Please reproduce every line of the data below without any changes.

Stored data

'''

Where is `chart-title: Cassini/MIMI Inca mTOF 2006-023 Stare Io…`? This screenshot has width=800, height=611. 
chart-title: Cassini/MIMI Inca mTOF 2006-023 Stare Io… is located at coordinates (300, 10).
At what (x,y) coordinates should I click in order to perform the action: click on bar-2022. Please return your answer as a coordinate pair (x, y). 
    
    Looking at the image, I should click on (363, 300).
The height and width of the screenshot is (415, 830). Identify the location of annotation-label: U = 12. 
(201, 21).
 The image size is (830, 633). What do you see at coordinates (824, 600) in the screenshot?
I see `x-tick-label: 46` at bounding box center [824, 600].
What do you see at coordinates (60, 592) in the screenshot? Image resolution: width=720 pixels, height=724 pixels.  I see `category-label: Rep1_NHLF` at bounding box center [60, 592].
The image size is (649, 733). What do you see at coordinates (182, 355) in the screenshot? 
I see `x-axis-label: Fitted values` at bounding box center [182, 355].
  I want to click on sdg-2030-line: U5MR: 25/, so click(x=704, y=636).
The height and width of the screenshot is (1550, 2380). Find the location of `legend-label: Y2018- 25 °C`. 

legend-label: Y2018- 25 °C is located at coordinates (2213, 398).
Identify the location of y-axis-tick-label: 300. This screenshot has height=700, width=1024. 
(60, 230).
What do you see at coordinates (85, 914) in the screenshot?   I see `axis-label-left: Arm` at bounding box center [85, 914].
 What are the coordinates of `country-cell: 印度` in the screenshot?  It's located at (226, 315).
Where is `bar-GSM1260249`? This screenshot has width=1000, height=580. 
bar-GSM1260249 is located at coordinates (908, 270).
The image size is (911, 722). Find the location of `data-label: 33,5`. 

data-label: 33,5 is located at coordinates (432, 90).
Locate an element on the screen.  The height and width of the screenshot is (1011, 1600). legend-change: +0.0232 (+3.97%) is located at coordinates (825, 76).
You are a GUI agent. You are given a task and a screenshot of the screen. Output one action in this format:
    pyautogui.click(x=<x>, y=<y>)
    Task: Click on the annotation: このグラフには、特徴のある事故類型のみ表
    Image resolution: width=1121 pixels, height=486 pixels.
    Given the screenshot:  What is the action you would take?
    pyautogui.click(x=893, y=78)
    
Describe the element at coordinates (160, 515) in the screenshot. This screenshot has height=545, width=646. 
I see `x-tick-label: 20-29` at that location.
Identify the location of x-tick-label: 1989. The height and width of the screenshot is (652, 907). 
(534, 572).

'''

**Expected answer:**
Where is `chart-title: Cassini/MIMI Inca mTOF 2006-023 Stare Io…`? This screenshot has width=800, height=611. 
chart-title: Cassini/MIMI Inca mTOF 2006-023 Stare Io… is located at coordinates (300, 10).
At what (x,y) coordinates should I click in order to perform the action: click on bar-2022. Please return your answer as a coordinate pair (x, y). 
    
    Looking at the image, I should click on (363, 300).
The height and width of the screenshot is (415, 830). Identify the location of annotation-label: U = 12. 
(201, 21).
 The image size is (830, 633). What do you see at coordinates (824, 600) in the screenshot?
I see `x-tick-label: 46` at bounding box center [824, 600].
What do you see at coordinates (60, 592) in the screenshot? Image resolution: width=720 pixels, height=724 pixels.  I see `category-label: Rep1_NHLF` at bounding box center [60, 592].
The image size is (649, 733). What do you see at coordinates (182, 355) in the screenshot? 
I see `x-axis-label: Fitted values` at bounding box center [182, 355].
  I want to click on sdg-2030-line: U5MR: 25/, so click(x=704, y=636).
The height and width of the screenshot is (1550, 2380). Find the location of `legend-label: Y2018- 25 °C`. 

legend-label: Y2018- 25 °C is located at coordinates (2213, 398).
Identify the location of y-axis-tick-label: 300. This screenshot has height=700, width=1024. 
(60, 230).
What do you see at coordinates (85, 914) in the screenshot?   I see `axis-label-left: Arm` at bounding box center [85, 914].
 What are the coordinates of `country-cell: 印度` in the screenshot?  It's located at (226, 315).
Where is `bar-GSM1260249`? This screenshot has width=1000, height=580. 
bar-GSM1260249 is located at coordinates (908, 270).
The image size is (911, 722). Find the location of `data-label: 33,5`. 

data-label: 33,5 is located at coordinates (432, 90).
Locate an element on the screen.  The height and width of the screenshot is (1011, 1600). legend-change: +0.0232 (+3.97%) is located at coordinates (825, 76).
You are a GUI agent. You are given a task and a screenshot of the screen. Output one action in this format:
    pyautogui.click(x=<x>, y=<y>)
    Task: Click on the annotation: このグラフには、特徴のある事故類型のみ表
    Image resolution: width=1121 pixels, height=486 pixels.
    Given the screenshot:  What is the action you would take?
    pyautogui.click(x=893, y=78)
    
Describe the element at coordinates (160, 515) in the screenshot. This screenshot has height=545, width=646. 
I see `x-tick-label: 20-29` at that location.
Identify the location of x-tick-label: 1989. The height and width of the screenshot is (652, 907). 
(534, 572).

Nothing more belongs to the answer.